It's a Sinatra server that accepts requests from our web app and contacts the third-party APIs. Sometimes it returns the result to the web app.

                                 1                     2
(Web app) ---> Server endpoints ---> API Client class ---> 3rd party API
          <---                  <---                  <---
                                                        3

This being a legacy system, I am thinking about writing characterization tests. I will test the following:

  1. mock our API Client class methods, to check how the input data to the server endpoints gets processed and formatted when it reaches our API Client class methods.
  2. Similarly mock (or inject) the call to the 3rd party API, to check how the input data to API Client class method gets processed and formatted when it reaches the 3rd party API call.
  3. Return canned server responses, to check how our program responds and processes each response.

Since the tests will be characterization tests, I will be just using the output generated by the code run by the test runner.

I am not sure how to generate inputs. The payloads are pretty complex objects, which can have ~30 fields (parameters) for some endpoints.

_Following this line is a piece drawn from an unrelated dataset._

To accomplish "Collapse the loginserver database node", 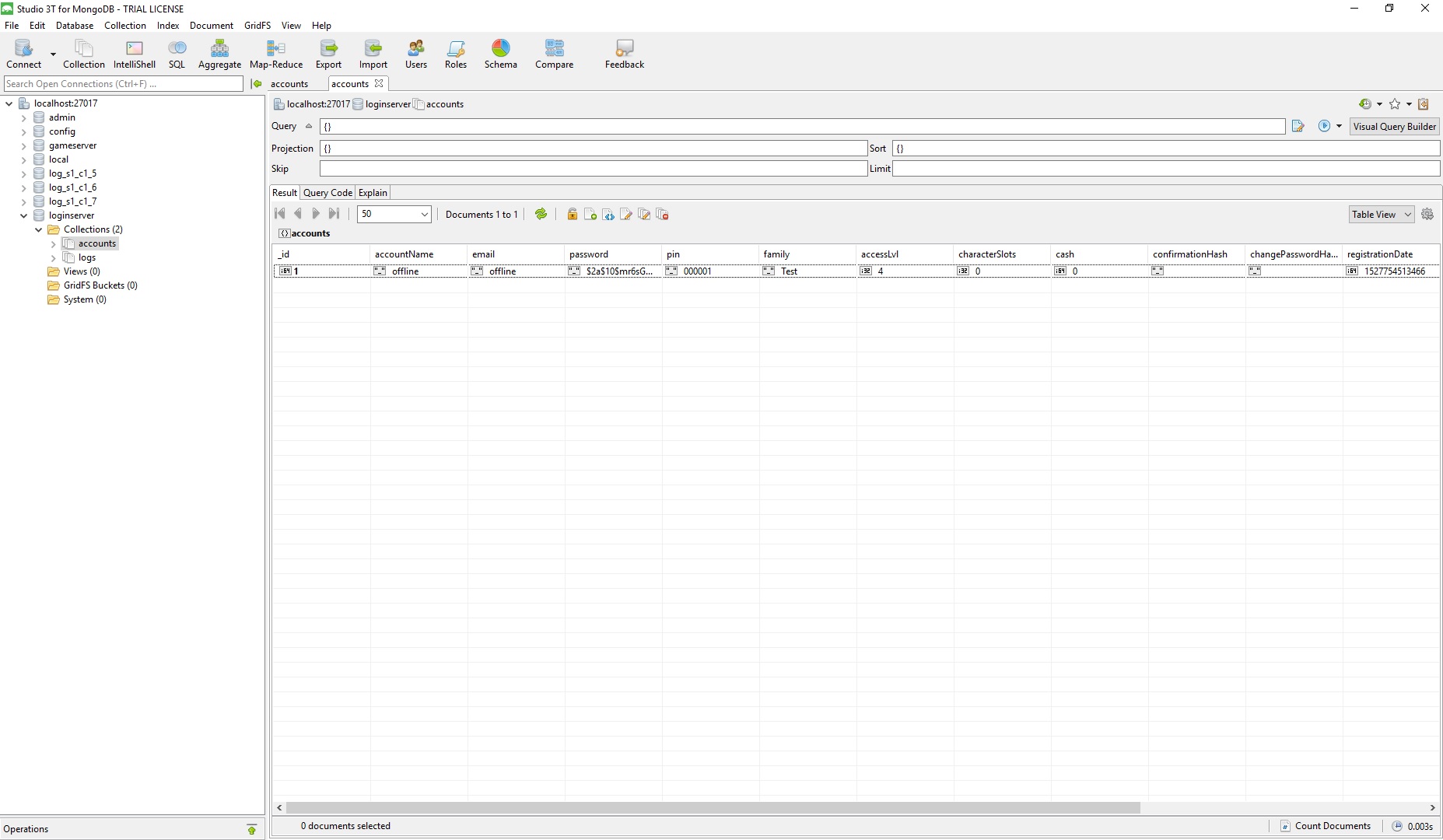I will (x=24, y=216).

I don't think it is realistic to test all possible combinations of input parameters. Here's my plan:

  • For each test, create a test input that's as typical as possible using the real payload. Save it in a file, as a fixture.
  • Identify some fields that are interesting, important, or have previously caused errors. Create test cases for these fields. Load the fixture, and in each test case, overwrite a field in the payload with an extreme value, boundary value, or an illegal value, and making assertions with each payload. For example, if field A should be in range 5 < A < 15, with A = 5, A = 15, A = 4, A = 14, A = nil, etc.
  • Run the test with failing expected values. Copy the actual output from the test runner, paste into expected values.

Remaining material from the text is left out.